Lyuba Dimitrova, Nadia Arslan, Nicolas Weber, Utaemon Toyota
# PROJECT
Softwareprojekt WS2018/19
Betreuerin: Prof. Dr. Anette Frank
Graph Embedding Propagation
# WordNet Preprocessing
To build a WordNet graph for Embedding Propagation from WordNet data.-files preprocessing is split into two steps.
Both steps create a graph (wn_graph_step1.pkl and wn_graph_step2.pkl), which is saved in a pickle file.
Step 1 (make_wn_graph_step1.py) creates a graph with string information, reading all synsets from data.-files as nodes of the graph. Label information like synset_id, pos, lexical file number, lemmata and gloss are added as node attributes. Relations between synsets are added as edges between the corresponding nodes. Nodes without edges are removed from the graph.

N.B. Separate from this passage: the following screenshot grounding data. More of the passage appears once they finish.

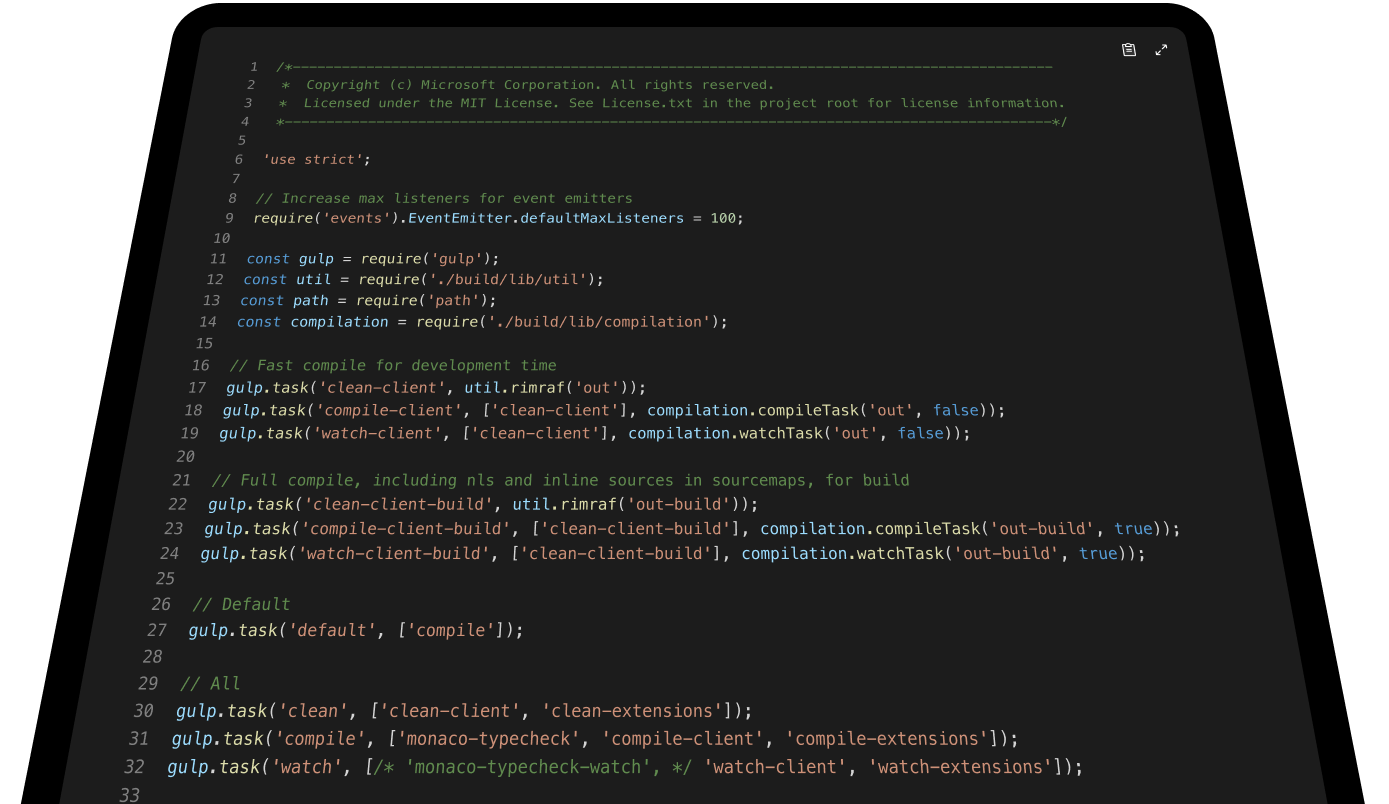Click the false argument on line 19
Image resolution: width=1389 pixels, height=804 pixels.
920,434
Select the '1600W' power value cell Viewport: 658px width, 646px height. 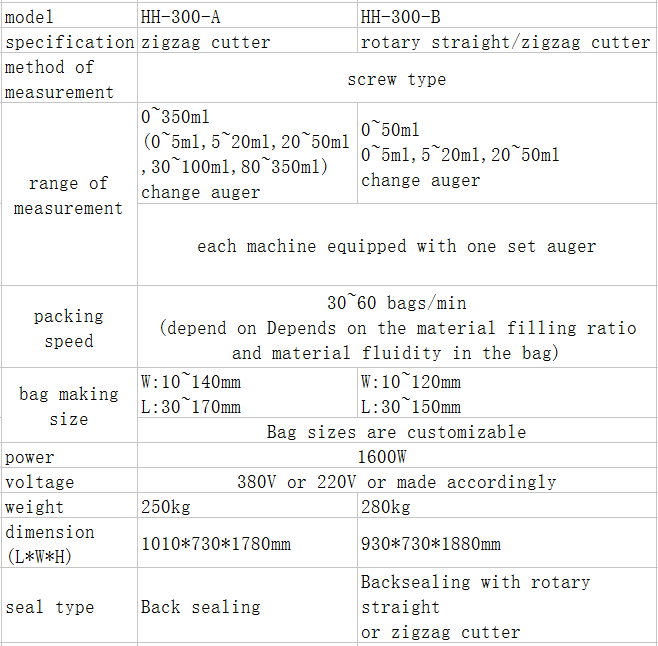click(x=396, y=457)
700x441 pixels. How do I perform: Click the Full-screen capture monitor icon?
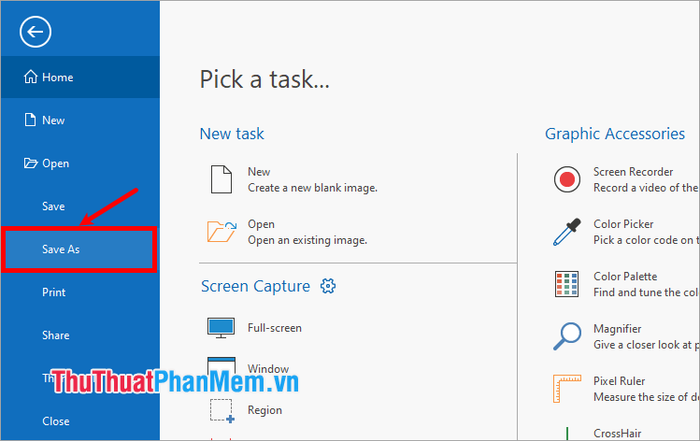click(x=220, y=328)
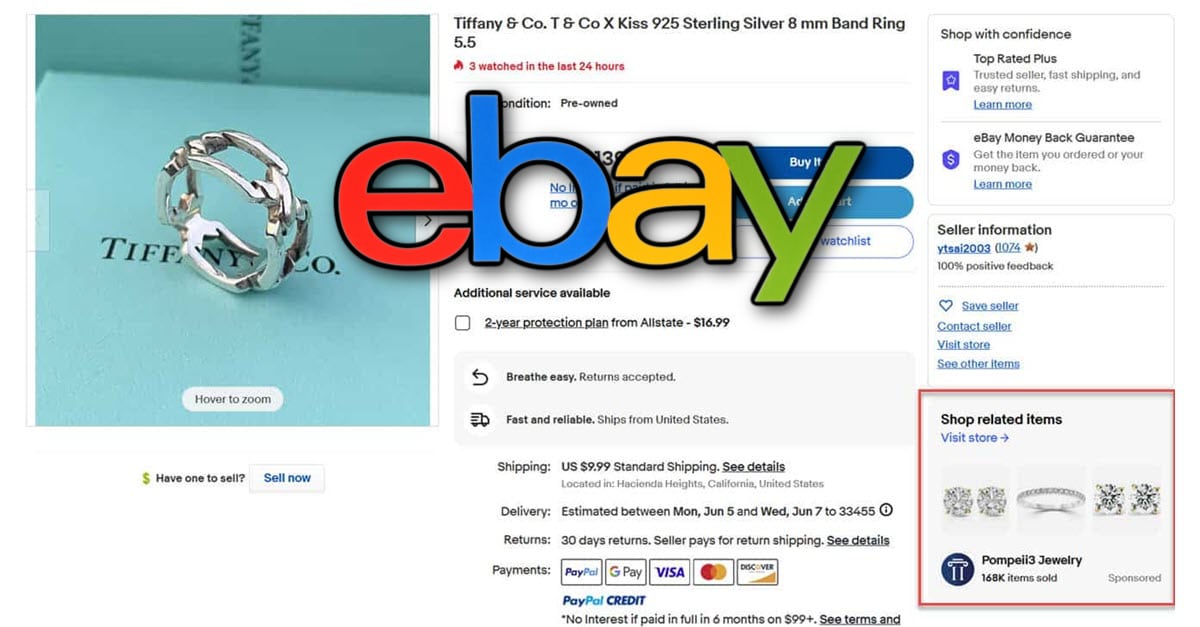Click the Tiffany ring main product image
Screen dimensions: 1200x627
coord(232,220)
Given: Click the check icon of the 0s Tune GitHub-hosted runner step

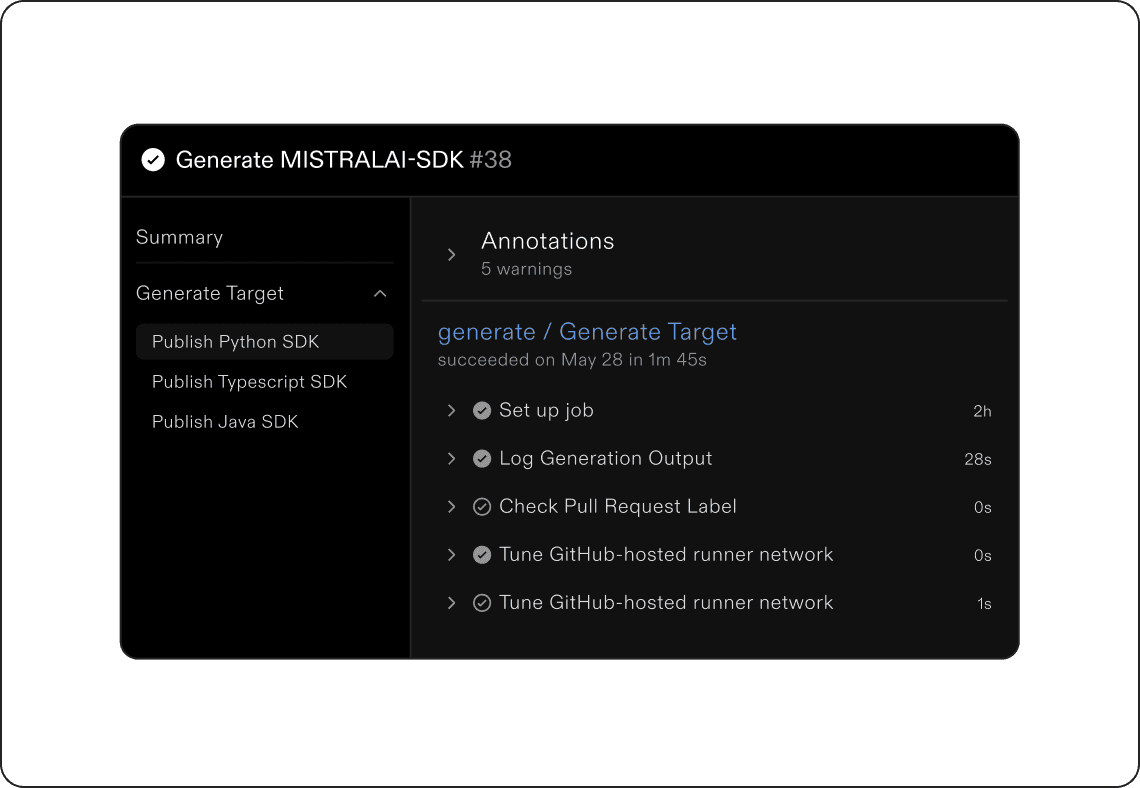Looking at the screenshot, I should [482, 555].
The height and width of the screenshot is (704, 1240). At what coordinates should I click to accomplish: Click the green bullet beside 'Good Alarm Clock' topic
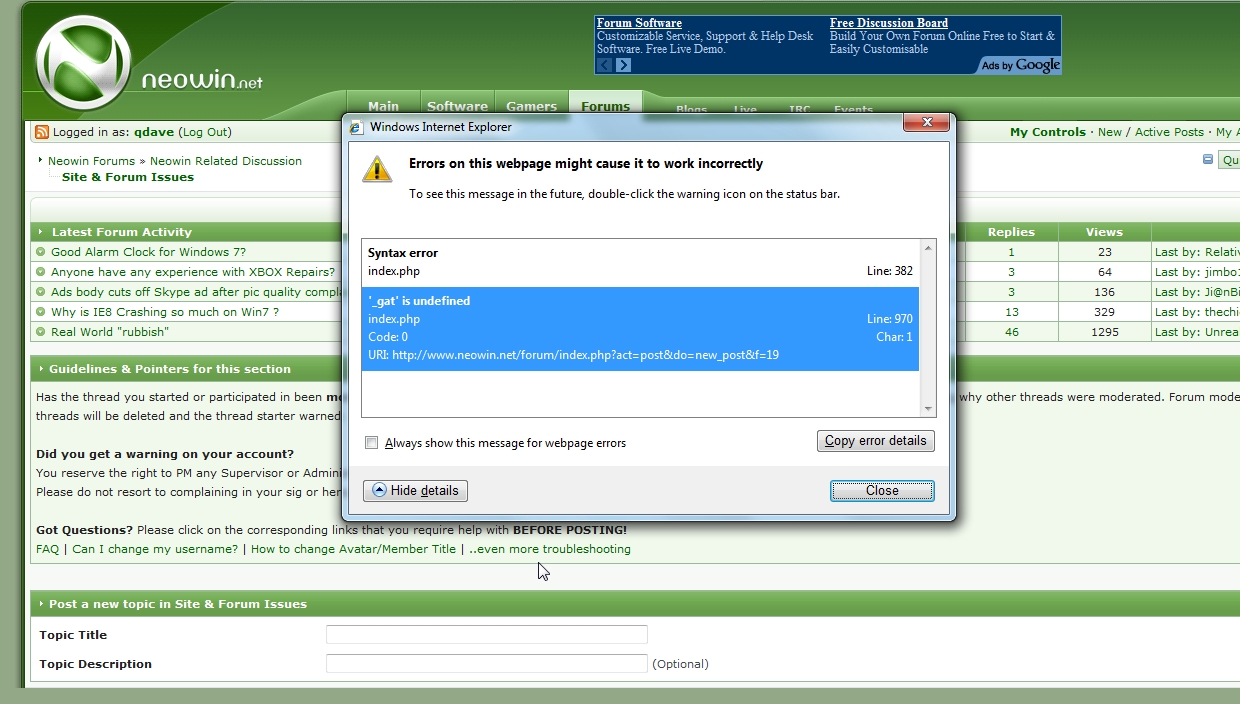(x=41, y=252)
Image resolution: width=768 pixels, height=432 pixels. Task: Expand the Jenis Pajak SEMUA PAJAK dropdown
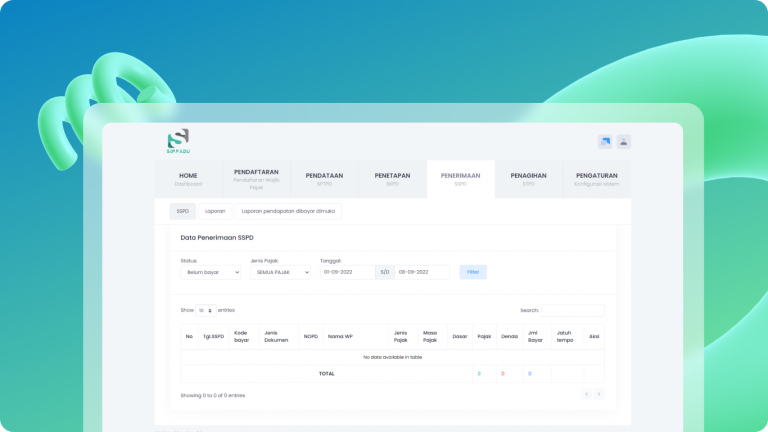click(280, 272)
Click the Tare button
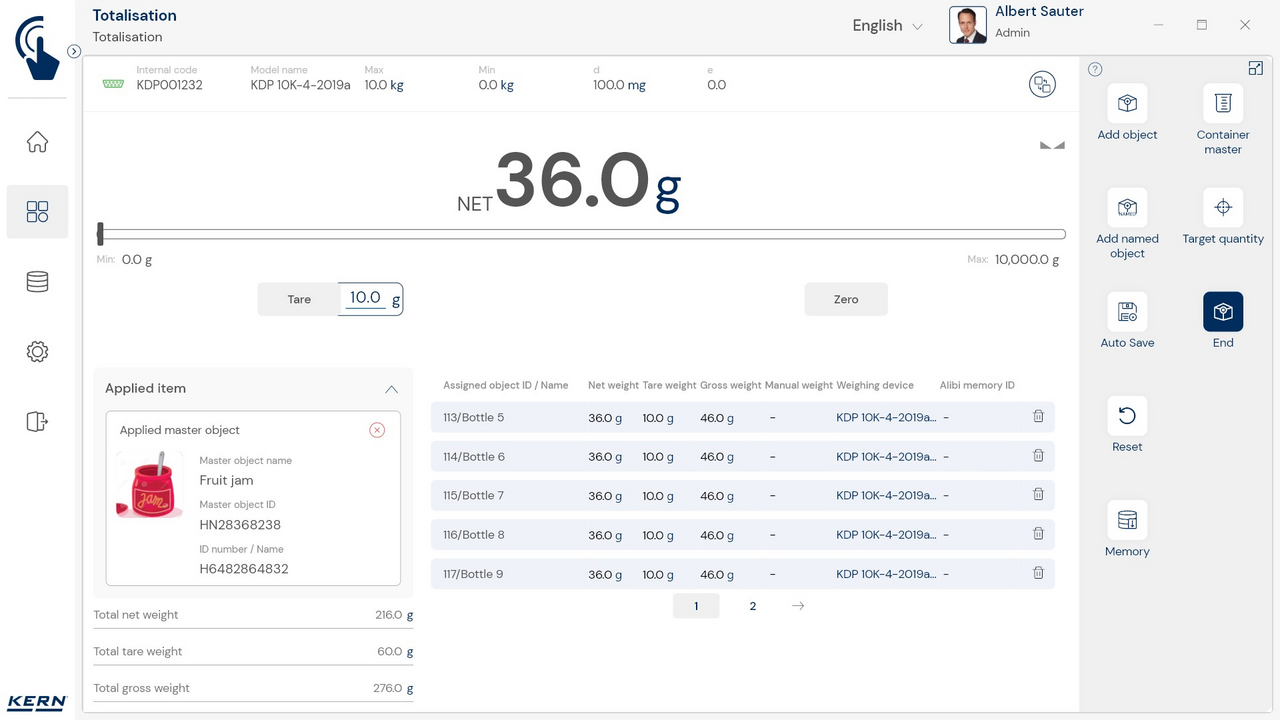 click(299, 299)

Step 2 (make_wn_graph_step2.py) takes the graph created in step 1. The gloss will be tokenized, pos-tagged and lemmatized with spacy, stopword will be removed. Finally every item of every label type will be mapped to an index. Node attributes are saved as arrays. To facilitate working with embeddings in Tensorflow, information about the label lengths and vocabulary size is added as graph attributes.
# Required Data
- data.-files from WordNet 3.0
- stopwords file from WordNet 3.0
# Dependencies
For make_wn_graph_step1.py and make_wn_graph_step2.py
-networkx for building the graph
-re for searching regular expressions
-os for path joining
-pickle to save data in a pickle file
-spacy for tokenization, pos-tagging and lemmatization